PROBLEM TO SOLVE
When a line of the listing below has the string "agent" in it, copy that line.

▶

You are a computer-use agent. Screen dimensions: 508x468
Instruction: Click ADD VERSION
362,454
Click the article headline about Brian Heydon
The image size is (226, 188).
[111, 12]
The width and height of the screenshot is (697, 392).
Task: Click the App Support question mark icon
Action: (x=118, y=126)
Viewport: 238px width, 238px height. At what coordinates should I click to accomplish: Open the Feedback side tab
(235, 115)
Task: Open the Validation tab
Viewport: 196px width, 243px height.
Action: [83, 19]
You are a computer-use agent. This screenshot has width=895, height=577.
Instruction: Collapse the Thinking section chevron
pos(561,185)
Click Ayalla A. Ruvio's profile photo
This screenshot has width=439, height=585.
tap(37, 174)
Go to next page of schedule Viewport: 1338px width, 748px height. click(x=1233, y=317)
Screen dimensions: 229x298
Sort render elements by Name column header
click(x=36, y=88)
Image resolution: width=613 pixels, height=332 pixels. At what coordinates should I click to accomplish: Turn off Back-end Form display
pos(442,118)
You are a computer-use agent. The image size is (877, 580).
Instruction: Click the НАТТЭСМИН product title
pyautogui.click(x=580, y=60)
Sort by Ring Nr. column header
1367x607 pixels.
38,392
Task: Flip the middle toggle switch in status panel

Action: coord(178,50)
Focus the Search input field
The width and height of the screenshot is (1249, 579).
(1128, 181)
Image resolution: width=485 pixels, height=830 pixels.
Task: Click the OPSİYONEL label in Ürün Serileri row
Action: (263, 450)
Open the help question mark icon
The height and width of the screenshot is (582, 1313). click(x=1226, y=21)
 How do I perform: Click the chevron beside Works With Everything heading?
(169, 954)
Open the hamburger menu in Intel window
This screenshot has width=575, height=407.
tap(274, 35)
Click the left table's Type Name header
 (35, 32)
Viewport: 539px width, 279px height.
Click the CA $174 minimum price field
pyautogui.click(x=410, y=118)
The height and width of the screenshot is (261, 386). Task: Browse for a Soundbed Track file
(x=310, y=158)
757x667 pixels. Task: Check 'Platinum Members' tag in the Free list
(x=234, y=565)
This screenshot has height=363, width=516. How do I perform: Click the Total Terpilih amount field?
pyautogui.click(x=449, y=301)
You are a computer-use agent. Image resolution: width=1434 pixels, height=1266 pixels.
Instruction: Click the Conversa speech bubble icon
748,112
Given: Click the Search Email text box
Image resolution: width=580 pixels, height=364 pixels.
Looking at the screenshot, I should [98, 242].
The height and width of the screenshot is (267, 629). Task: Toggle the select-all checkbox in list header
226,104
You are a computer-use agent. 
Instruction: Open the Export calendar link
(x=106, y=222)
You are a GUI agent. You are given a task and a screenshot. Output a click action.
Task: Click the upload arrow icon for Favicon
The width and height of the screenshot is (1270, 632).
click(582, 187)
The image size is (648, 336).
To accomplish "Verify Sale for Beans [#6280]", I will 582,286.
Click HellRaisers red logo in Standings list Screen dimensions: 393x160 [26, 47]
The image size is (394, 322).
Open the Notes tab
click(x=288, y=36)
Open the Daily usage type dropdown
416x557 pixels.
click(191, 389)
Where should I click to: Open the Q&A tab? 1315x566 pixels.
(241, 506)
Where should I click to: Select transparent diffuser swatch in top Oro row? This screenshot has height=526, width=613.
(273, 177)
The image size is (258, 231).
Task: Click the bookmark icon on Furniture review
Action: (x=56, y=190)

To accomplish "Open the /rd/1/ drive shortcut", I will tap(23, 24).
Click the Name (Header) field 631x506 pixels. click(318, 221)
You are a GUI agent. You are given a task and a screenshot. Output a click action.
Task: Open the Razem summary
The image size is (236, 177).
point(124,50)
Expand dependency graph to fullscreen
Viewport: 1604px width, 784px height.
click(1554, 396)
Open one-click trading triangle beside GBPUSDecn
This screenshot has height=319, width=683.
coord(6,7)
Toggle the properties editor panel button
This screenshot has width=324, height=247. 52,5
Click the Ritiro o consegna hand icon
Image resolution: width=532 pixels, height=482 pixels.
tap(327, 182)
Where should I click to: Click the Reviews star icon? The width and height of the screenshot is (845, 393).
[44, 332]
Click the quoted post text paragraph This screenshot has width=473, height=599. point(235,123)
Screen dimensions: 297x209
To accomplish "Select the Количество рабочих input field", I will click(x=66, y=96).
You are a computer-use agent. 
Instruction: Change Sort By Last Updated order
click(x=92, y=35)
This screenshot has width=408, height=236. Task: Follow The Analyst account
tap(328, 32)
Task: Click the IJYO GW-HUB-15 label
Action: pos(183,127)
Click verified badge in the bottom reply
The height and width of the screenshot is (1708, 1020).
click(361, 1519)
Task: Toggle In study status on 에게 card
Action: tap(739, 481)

◀

RESPONSE BELOW
You are a computer-use agent. Screen dimensions: 508x468
You are a computer-use agent. This screenshot has width=895, height=577.
You are a computer-use agent. The image size is (877, 580).
You are a computer-use agent. Image resolution: width=1434 pixels, height=1266 pixels.
You are a computer-use agent. 
You are a GUI agent. You are given a task and a screenshot. Output a click action.
You are a GUI agent. You are given a task and a screenshot. Output a click action.
You are a computer-use agent. 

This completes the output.